### Entries taken from a collection

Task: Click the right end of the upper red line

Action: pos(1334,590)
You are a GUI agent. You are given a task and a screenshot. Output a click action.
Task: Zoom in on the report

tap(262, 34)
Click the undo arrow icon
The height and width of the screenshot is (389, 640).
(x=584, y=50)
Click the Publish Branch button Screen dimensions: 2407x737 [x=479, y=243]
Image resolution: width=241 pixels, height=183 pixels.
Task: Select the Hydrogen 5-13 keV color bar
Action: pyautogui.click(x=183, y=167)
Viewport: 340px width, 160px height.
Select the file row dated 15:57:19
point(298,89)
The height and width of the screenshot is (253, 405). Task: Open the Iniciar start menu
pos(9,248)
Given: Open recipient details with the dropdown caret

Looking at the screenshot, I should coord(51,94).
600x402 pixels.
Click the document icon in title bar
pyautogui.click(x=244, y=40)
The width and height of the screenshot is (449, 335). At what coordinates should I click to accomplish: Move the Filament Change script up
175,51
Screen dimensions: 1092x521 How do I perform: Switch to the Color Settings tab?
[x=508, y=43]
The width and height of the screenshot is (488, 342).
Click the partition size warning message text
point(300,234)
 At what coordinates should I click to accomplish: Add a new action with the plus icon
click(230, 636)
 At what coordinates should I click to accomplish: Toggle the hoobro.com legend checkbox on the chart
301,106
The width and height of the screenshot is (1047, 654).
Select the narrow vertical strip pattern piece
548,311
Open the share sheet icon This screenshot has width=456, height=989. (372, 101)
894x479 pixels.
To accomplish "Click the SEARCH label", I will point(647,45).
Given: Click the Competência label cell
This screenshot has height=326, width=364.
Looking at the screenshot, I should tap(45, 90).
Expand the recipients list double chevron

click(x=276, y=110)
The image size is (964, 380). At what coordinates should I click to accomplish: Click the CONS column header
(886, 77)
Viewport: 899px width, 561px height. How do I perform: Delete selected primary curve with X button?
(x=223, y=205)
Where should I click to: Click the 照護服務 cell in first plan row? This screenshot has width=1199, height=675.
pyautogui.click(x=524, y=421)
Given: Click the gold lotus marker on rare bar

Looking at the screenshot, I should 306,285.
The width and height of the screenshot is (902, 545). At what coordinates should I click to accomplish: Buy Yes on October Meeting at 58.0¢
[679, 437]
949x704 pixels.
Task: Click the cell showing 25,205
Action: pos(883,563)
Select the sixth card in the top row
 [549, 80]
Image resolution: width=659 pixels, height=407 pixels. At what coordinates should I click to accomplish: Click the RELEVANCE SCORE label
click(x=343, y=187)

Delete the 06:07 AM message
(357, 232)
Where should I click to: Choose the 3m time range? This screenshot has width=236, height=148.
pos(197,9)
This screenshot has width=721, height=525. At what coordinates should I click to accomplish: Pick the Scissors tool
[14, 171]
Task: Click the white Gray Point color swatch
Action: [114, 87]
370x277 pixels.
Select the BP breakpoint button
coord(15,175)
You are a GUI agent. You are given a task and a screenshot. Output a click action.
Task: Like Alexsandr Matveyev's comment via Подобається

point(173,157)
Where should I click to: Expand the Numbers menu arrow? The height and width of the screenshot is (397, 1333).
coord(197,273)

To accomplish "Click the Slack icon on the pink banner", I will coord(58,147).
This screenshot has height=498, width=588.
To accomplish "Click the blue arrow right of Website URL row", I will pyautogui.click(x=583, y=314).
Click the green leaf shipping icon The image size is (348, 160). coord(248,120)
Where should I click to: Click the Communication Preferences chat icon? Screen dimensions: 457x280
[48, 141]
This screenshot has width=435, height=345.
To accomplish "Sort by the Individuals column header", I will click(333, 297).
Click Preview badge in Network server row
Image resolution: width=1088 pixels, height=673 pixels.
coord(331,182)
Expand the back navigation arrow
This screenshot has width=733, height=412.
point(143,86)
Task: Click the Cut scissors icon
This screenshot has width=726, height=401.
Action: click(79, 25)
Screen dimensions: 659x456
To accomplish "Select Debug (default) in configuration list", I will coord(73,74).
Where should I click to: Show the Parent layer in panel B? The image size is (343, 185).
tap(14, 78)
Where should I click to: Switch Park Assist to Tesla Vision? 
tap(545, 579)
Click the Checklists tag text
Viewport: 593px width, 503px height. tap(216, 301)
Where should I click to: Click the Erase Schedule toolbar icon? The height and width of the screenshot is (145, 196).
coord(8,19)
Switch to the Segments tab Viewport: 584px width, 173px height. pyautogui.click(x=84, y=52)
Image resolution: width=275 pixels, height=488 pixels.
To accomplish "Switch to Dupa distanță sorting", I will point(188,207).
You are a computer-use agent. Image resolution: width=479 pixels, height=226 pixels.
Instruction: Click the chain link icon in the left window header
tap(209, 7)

### REQUIREMENT
Please output exactly the lines from the one containing "Instruction: Click the" through the end of the records, both included.

### SOLUTION FOR THIS PROBLEM
Instruction: Click the chain link icon in the left window header
tap(209, 7)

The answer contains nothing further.